PBMCs freshly obtained were washed twice in 10 mM HEPES, 140 mM NaCl and 2.5 mM CaCl2, pH 7.4 (AB, Annexin binding buffer) and incubated PE-labeled annexin V for 30 min at 4°C in the dark. Then, cells were washed twice in AB buffer and incubated with FITC-labeled ALL and mAbs to human CD3 and CD4 for 30 min at 4°C. After incubation, cells were washed and suspended in 100 µl AB buffer, and a last incubation was performed adding DAPI solution at a final concentration of 1 µg/ml 15 min before acquisition in the flow cytometer.

Flow cytometry analysis

Flow cytometry analysis was performed using a MACSQuant analyzer (Miltenyi Biotec). Singlets were selected on the basis of FSC-A and FSC-H characteristics. Then, lymphocytes were first identified by their Forward Scatter (FSC) and Side Scatter (SSC) characteristics, then the CD3+CD4+ population was subgated and 30,000 events of the later were acquired.
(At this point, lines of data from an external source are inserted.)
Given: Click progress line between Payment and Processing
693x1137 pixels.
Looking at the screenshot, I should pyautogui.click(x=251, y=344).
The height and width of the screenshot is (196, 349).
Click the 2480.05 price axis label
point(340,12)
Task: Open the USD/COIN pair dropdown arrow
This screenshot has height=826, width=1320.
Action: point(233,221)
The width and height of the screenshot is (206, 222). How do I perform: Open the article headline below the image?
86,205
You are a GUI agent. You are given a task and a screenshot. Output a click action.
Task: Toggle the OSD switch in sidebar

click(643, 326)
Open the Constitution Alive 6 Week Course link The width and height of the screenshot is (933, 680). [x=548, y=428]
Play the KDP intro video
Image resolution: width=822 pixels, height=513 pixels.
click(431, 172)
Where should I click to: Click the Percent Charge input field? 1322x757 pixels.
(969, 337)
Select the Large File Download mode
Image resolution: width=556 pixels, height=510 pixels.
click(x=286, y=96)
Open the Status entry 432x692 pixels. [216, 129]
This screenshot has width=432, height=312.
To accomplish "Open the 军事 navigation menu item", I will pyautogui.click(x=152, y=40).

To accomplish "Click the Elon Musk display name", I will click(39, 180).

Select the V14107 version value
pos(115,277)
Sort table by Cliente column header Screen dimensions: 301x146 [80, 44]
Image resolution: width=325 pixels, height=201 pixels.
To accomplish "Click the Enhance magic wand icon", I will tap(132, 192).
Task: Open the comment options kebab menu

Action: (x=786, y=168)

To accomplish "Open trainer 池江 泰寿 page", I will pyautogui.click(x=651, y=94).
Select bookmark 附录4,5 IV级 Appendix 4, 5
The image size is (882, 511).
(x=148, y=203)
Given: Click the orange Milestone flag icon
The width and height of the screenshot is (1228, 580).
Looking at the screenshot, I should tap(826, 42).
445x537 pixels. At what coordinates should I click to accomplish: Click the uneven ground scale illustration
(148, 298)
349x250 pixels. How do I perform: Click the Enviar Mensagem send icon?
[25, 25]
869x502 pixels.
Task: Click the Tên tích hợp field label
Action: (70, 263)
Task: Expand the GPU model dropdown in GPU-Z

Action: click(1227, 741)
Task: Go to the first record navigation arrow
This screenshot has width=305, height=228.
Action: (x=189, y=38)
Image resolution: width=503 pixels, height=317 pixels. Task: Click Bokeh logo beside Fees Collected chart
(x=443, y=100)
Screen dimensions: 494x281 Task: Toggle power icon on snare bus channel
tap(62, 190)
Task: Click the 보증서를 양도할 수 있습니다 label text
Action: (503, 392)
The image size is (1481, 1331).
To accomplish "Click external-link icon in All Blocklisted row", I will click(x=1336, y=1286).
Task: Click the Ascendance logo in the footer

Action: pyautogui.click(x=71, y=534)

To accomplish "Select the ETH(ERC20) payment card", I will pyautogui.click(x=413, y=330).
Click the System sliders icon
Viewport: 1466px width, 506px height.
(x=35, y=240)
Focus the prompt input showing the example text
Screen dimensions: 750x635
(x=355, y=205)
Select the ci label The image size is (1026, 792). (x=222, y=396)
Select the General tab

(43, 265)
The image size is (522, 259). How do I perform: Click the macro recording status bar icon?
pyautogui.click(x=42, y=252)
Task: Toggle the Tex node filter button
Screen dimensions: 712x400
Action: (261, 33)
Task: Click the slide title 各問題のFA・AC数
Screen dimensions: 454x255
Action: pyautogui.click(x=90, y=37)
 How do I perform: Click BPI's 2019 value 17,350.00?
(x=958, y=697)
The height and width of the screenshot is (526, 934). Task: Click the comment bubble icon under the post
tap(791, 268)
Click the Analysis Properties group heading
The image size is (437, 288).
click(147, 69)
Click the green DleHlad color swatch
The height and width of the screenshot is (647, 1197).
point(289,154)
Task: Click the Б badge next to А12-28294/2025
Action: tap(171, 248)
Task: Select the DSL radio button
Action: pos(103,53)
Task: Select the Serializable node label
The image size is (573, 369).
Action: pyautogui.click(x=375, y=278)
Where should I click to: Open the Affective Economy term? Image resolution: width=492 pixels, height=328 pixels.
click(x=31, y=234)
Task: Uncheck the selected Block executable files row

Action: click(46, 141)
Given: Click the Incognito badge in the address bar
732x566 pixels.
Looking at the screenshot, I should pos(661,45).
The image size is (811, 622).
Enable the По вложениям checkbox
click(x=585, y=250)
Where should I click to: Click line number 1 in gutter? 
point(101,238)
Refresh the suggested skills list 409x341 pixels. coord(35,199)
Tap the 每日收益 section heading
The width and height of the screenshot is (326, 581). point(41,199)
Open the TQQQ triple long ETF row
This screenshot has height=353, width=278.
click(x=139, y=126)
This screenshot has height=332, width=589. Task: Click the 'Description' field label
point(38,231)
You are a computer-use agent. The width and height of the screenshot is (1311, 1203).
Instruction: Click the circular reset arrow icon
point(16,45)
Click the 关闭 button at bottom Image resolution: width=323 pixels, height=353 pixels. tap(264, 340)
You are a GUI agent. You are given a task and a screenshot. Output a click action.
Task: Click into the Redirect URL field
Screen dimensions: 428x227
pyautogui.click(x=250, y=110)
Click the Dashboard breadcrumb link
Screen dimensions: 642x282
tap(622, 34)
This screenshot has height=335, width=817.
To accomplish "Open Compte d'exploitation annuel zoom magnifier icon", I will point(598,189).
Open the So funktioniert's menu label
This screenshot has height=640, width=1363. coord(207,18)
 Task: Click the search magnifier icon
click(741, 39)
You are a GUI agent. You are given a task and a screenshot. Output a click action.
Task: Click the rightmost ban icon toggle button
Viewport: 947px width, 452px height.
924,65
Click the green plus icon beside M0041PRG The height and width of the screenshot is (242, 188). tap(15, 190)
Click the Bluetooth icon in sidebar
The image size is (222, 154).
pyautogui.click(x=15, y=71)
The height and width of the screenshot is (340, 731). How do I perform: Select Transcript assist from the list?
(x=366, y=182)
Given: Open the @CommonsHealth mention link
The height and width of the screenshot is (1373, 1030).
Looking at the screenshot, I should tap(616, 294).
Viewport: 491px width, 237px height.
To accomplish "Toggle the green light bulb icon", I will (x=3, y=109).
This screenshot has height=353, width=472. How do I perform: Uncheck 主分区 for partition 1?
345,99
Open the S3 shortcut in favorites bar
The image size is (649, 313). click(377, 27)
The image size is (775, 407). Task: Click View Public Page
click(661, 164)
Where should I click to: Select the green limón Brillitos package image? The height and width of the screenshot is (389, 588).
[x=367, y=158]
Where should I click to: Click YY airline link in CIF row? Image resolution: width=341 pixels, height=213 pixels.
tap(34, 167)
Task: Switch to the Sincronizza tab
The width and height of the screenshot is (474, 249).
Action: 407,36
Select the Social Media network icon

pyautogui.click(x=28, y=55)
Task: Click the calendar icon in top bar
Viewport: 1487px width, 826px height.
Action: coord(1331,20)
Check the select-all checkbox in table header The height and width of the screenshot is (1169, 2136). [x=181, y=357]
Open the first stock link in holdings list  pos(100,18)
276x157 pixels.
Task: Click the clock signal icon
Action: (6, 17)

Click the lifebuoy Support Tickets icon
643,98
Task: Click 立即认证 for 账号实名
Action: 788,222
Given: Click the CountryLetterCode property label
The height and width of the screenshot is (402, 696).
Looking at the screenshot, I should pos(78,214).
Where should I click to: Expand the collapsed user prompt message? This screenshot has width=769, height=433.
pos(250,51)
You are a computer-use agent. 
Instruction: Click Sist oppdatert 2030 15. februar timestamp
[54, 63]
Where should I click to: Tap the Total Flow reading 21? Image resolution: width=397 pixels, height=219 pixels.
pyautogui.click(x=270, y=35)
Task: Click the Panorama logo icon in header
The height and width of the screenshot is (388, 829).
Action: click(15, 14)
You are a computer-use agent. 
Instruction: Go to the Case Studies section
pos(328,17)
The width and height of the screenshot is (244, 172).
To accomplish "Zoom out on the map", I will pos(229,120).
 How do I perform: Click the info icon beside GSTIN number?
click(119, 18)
All analyses for cell-lectin interaction were performed in the CD3+CD4+ cells gate. The ALL+ CD4+ T helper cells were also analyzed for positivity to HLA-DR, CD25, and CD127 expression. Data are showed as two-dimensional dot-plots, contour maps or histograms. Intensity of fluorescence staining is presented as mean fluorescence intensity (MFI). Fluorochrome-labeled isotype-matched control mAbs or fluorescent-second reagents were used to evaluate background staining. Data were analyzed using the FlowJo version 10 software (Tree Star, Inc, Ashland Oregon, USA). The percentage of ALL+ T helper cells was calculated using the “super-enhanced Dmax (SED) normalized subtraction” algorithm, which allows calculating the proportion of positive cells where the distribution histograms overlap (Bagwell 1996; Panoskaltsis et al. 2003).

Statistical analysis

Data were analyzed using Graphpad Prism v 5.0 software (La Jolla, CA, USA). Normality of the data was assessed with the Kolmogorov-Smirnov test followed by an analysis using the appropriate parametric or nonparametric test. For asymmetrically distributed variables, a Wilcoxon rank-sum (Mann-Whitney) test was carried out for comparisons. One-way ANOVA followed by Bonferroni multiple comparison tests were used to determine differences among groups. When appropriate, the non-parametric Kruskal-Wallis test was used. Correlations were performed using the Spearman´s rank correlation coefficient. Values are shown as mean ± standard deviation and differences among groups were considered statistically significant at P < 0.05.

Results

T helper cells from active SLE patients show decreased expression of O-glycans recognized specifically by A. leucocarpus lectin

In order to confirm the specific binding of ALL on T helper cells, competitive inhibition assays were performed using the specific inhibitor carbohydrate GalNAc and the nonspecific carbohydrates Gal, Glc and lactose. GalNAc, but not Gal, Glc or lactose, inhibited ALL binding to PBMCs, indicating that this binding required a specific carbohydrate-dependent recognition (data not shown). To compare the recognition of ALL or jacalin on CD4+ T cells from inactive-, active-SLE patients, and healthy controls, cells were incubated either with ALL or jacalin, and mAbs against CD3 and CD4. As shown in Fig. 1A, the frequency of ALL+CD4+ T cells in PBMCs from active SLE patients was lower than the one from inactive SLE patients or healthy controls (80 ± 3.4% vs. 91 ± 0.81% or 91 ± 1.1%, respectively, P < 0.001). Likewise, a significant decrease in ALL-recognized O-glycans expression density was observed in T helper cells from active SLE patients only when compared to healthy controls (MFI 514 ± 57.5 vs. MFI 674 ± 33.9, respectively, P < 0.05). In contrast, there was no difference in the proportion of jacalin-positive CD4+ T cells among study groups, active SLE patients, inactive SLE patients and healthy controls (94 ± 3.2% vs. 96 ± 2.3% or 97 ± 1.7%, respectively). Similarly, there was no difference in jacalin-recognized O-glycans expression density on CD4+ T cells from any study group (Fig. 1B, D).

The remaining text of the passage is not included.